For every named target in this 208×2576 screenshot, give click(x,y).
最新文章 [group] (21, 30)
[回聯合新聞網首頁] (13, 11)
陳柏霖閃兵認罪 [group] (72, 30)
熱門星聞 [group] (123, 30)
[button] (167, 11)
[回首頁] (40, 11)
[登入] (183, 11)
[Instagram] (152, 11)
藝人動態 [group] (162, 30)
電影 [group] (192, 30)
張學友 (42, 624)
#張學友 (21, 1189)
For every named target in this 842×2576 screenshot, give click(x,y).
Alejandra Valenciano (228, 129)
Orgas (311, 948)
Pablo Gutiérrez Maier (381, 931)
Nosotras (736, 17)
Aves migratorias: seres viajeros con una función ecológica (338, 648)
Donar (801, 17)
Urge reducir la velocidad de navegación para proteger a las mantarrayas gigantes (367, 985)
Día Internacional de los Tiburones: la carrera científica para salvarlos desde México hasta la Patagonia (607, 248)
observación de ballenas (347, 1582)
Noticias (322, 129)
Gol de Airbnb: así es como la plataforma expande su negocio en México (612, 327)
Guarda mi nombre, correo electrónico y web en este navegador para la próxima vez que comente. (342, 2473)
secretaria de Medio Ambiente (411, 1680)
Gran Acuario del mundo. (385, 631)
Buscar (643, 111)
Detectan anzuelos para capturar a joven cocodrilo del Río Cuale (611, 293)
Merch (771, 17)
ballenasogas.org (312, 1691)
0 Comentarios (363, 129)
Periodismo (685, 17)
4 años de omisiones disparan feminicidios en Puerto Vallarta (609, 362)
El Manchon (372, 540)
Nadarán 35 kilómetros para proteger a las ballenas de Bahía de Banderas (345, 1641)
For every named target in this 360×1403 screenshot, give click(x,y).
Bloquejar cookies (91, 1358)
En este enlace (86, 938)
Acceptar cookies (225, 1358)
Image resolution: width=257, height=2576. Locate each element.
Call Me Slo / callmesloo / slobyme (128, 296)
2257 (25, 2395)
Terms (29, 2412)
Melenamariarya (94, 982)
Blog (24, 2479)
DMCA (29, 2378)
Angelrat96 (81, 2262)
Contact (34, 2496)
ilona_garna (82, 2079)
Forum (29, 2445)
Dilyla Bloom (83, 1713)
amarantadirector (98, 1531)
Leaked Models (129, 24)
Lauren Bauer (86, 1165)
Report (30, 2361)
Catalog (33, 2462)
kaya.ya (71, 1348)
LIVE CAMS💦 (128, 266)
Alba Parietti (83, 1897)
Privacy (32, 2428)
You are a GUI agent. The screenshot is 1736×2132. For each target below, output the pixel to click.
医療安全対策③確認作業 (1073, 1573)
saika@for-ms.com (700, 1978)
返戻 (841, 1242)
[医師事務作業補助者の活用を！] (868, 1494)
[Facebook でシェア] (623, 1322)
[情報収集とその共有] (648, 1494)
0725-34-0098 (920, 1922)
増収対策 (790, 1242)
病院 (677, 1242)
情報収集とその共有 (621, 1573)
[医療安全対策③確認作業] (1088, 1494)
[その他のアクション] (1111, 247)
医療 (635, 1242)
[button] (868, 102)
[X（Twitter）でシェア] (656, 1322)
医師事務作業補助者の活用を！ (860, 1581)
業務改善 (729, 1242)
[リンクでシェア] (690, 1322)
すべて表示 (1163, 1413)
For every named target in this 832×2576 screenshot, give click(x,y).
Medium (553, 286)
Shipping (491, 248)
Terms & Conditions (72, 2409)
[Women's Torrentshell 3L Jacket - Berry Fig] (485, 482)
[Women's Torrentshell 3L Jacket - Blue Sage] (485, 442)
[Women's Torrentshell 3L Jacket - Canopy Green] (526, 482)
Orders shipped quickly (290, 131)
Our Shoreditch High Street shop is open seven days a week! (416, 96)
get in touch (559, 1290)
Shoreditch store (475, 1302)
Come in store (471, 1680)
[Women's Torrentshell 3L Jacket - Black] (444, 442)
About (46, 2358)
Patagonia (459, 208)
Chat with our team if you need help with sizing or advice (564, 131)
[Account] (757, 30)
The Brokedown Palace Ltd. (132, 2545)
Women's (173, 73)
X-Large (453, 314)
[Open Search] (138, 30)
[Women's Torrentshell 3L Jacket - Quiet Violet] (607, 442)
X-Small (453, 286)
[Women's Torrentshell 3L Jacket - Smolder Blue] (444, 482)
★ ★ ★
> Try it:
Transcribe, exactly as written, all lines of the entries above from the first to the one containing "電影 [group] (192, 30)", and no more.

> Response:
For every named target in this 208×2576 screenshot, give click(x,y).
最新文章 [group] (21, 30)
[回聯合新聞網首頁] (13, 11)
陳柏霖閃兵認罪 [group] (72, 30)
熱門星聞 [group] (123, 30)
[button] (167, 11)
[回首頁] (40, 11)
[登入] (183, 11)
[Instagram] (152, 11)
藝人動態 [group] (162, 30)
電影 [group] (192, 30)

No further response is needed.